DATA TO USE:
[Start of Attachment]

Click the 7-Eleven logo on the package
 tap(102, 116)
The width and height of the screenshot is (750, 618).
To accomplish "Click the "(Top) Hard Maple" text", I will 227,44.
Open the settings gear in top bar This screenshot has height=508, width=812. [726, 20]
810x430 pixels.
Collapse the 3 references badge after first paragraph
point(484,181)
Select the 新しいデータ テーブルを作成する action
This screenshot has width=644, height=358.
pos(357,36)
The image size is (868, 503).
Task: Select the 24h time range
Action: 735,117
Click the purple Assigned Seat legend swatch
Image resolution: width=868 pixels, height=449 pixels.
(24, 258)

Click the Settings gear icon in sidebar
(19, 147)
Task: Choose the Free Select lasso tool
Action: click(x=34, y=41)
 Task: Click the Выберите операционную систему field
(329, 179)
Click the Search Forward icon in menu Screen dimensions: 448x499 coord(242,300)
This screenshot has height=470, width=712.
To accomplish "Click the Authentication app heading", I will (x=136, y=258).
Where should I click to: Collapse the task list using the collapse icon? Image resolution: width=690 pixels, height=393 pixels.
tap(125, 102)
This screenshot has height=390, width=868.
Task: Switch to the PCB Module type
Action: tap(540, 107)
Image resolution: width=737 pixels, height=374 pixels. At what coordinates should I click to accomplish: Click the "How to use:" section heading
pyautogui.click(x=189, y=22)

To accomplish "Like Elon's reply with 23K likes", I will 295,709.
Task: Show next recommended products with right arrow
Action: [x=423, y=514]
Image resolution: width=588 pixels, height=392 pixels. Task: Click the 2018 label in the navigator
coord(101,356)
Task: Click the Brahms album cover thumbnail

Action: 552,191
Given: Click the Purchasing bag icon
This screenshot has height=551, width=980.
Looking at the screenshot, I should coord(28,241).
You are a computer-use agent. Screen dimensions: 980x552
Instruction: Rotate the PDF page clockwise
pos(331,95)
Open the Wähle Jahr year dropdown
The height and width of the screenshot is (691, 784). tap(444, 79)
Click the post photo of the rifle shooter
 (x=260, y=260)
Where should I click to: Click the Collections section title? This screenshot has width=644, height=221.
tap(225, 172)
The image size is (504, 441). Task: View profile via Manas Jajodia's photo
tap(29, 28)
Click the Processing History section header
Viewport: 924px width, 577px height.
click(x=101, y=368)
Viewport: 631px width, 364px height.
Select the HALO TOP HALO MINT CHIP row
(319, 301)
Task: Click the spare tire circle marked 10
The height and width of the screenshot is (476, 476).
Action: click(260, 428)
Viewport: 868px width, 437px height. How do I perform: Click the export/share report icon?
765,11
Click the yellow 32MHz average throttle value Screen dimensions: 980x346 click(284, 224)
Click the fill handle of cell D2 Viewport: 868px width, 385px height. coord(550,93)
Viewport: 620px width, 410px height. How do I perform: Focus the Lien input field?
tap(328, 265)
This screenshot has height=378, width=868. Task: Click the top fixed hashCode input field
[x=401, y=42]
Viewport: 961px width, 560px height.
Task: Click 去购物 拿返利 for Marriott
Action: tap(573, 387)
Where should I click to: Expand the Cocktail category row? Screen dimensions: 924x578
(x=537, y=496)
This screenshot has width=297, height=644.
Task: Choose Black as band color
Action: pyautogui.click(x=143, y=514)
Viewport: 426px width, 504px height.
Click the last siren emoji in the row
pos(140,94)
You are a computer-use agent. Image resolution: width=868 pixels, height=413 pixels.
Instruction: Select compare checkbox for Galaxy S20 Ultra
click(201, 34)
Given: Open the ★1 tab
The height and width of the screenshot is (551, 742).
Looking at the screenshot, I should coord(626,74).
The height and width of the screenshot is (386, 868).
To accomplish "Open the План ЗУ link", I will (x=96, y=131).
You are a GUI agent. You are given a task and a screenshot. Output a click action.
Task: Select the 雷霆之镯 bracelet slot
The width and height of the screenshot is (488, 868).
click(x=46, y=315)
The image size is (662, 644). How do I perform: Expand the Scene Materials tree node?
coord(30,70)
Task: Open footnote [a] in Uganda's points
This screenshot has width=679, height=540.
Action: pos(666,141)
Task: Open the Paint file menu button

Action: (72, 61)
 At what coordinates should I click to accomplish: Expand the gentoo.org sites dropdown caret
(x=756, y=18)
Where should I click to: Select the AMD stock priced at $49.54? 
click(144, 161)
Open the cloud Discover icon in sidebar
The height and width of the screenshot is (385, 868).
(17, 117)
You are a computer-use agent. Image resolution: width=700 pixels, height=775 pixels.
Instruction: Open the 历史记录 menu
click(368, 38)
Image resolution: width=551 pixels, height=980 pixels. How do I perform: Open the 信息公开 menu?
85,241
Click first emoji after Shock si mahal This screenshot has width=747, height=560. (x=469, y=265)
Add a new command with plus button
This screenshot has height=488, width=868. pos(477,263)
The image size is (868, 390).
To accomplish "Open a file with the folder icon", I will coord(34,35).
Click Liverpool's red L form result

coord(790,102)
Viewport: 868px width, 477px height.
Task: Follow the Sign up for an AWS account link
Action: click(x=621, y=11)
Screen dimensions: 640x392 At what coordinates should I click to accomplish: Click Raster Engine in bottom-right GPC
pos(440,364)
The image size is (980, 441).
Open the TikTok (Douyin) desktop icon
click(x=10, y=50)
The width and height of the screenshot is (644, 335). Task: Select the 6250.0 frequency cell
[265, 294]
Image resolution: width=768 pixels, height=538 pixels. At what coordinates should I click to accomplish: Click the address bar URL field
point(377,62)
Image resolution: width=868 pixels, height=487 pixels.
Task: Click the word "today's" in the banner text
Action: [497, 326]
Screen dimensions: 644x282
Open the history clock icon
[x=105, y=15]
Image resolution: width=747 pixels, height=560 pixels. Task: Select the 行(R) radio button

[End of Attachment]

HOW TO COMPLETE THIS TASK: Please reproduce each line above exactly as written.

ANSWER TO THE EXERCISE:
Click the 7-Eleven logo on the package
 tap(102, 116)
The width and height of the screenshot is (750, 618).
To accomplish "Click the "(Top) Hard Maple" text", I will 227,44.
Open the settings gear in top bar This screenshot has height=508, width=812. [726, 20]
810x430 pixels.
Collapse the 3 references badge after first paragraph
point(484,181)
Select the 新しいデータ テーブルを作成する action
This screenshot has width=644, height=358.
pos(357,36)
The image size is (868, 503).
Task: Select the 24h time range
Action: 735,117
Click the purple Assigned Seat legend swatch
Image resolution: width=868 pixels, height=449 pixels.
(24, 258)

Click the Settings gear icon in sidebar
(19, 147)
Task: Choose the Free Select lasso tool
Action: click(x=34, y=41)
 Task: Click the Выберите операционную систему field
(329, 179)
Click the Search Forward icon in menu Screen dimensions: 448x499 coord(242,300)
This screenshot has height=470, width=712.
To accomplish "Click the Authentication app heading", I will (x=136, y=258).
Where should I click to: Collapse the task list using the collapse icon? Image resolution: width=690 pixels, height=393 pixels.
tap(125, 102)
This screenshot has height=390, width=868.
Task: Switch to the PCB Module type
Action: tap(540, 107)
Image resolution: width=737 pixels, height=374 pixels. At what coordinates should I click to accomplish: Click the "How to use:" section heading
pyautogui.click(x=189, y=22)

To accomplish "Like Elon's reply with 23K likes", I will 295,709.
Task: Show next recommended products with right arrow
Action: [x=423, y=514]
Image resolution: width=588 pixels, height=392 pixels. Task: Click the 2018 label in the navigator
coord(101,356)
Task: Click the Brahms album cover thumbnail

Action: 552,191
Given: Click the Purchasing bag icon
This screenshot has height=551, width=980.
Looking at the screenshot, I should coord(28,241).
You are a computer-use agent. Screen dimensions: 980x552
Instruction: Rotate the PDF page clockwise
pos(331,95)
Open the Wähle Jahr year dropdown
The height and width of the screenshot is (691, 784). tap(444, 79)
Click the post photo of the rifle shooter
 (x=260, y=260)
Where should I click to: Click the Collections section title? This screenshot has width=644, height=221.
tap(225, 172)
The image size is (504, 441). Task: View profile via Manas Jajodia's photo
tap(29, 28)
Click the Processing History section header
Viewport: 924px width, 577px height.
click(x=101, y=368)
Viewport: 631px width, 364px height.
Select the HALO TOP HALO MINT CHIP row
(319, 301)
Task: Click the spare tire circle marked 10
The height and width of the screenshot is (476, 476).
Action: click(260, 428)
Viewport: 868px width, 437px height. How do I perform: Click the export/share report icon?
765,11
Click the yellow 32MHz average throttle value Screen dimensions: 980x346 click(284, 224)
Click the fill handle of cell D2 Viewport: 868px width, 385px height. coord(550,93)
Viewport: 620px width, 410px height. How do I perform: Focus the Lien input field?
tap(328, 265)
This screenshot has height=378, width=868. Task: Click the top fixed hashCode input field
[x=401, y=42]
Viewport: 961px width, 560px height.
Task: Click 去购物 拿返利 for Marriott
Action: tap(573, 387)
Where should I click to: Expand the Cocktail category row? Screen dimensions: 924x578
(x=537, y=496)
This screenshot has width=297, height=644.
Task: Choose Black as band color
Action: pyautogui.click(x=143, y=514)
Viewport: 426px width, 504px height.
Click the last siren emoji in the row
pos(140,94)
You are a computer-use agent. Image resolution: width=868 pixels, height=413 pixels.
Instruction: Select compare checkbox for Galaxy S20 Ultra
click(201, 34)
Given: Open the ★1 tab
The height and width of the screenshot is (551, 742).
Looking at the screenshot, I should coord(626,74).
The height and width of the screenshot is (386, 868).
To accomplish "Open the План ЗУ link", I will (x=96, y=131).
You are a GUI agent. You are given a task and a screenshot. Output a click action.
Task: Select the 雷霆之镯 bracelet slot
The width and height of the screenshot is (488, 868).
click(x=46, y=315)
The image size is (662, 644). How do I perform: Expand the Scene Materials tree node?
coord(30,70)
Task: Open footnote [a] in Uganda's points
This screenshot has width=679, height=540.
Action: pos(666,141)
Task: Open the Paint file menu button

Action: (72, 61)
 At what coordinates should I click to accomplish: Expand the gentoo.org sites dropdown caret
(x=756, y=18)
Where should I click to: Select the AMD stock priced at $49.54? 
click(144, 161)
Open the cloud Discover icon in sidebar
The height and width of the screenshot is (385, 868).
(17, 117)
You are a computer-use agent. Image resolution: width=700 pixels, height=775 pixels.
Instruction: Open the 历史记录 menu
click(368, 38)
Image resolution: width=551 pixels, height=980 pixels. How do I perform: Open the 信息公开 menu?
85,241
Click first emoji after Shock si mahal This screenshot has width=747, height=560. (x=469, y=265)
Add a new command with plus button
This screenshot has height=488, width=868. pos(477,263)
The image size is (868, 390).
To accomplish "Open a file with the folder icon", I will coord(34,35).
Click Liverpool's red L form result

coord(790,102)
Viewport: 868px width, 477px height.
Task: Follow the Sign up for an AWS account link
Action: click(x=621, y=11)
Screen dimensions: 640x392 At what coordinates should I click to accomplish: Click Raster Engine in bottom-right GPC
pos(440,364)
The image size is (980, 441).
Open the TikTok (Douyin) desktop icon
click(x=10, y=50)
The width and height of the screenshot is (644, 335). Task: Select the 6250.0 frequency cell
[265, 294]
Image resolution: width=768 pixels, height=538 pixels. At what coordinates should I click to accomplish: Click the address bar URL field
point(377,62)
Image resolution: width=868 pixels, height=487 pixels.
Task: Click the word "today's" in the banner text
Action: [497, 326]
Screen dimensions: 644x282
Open the history clock icon
[x=105, y=15]
Image resolution: width=747 pixels, height=560 pixels. Task: Select the 行(R) radio button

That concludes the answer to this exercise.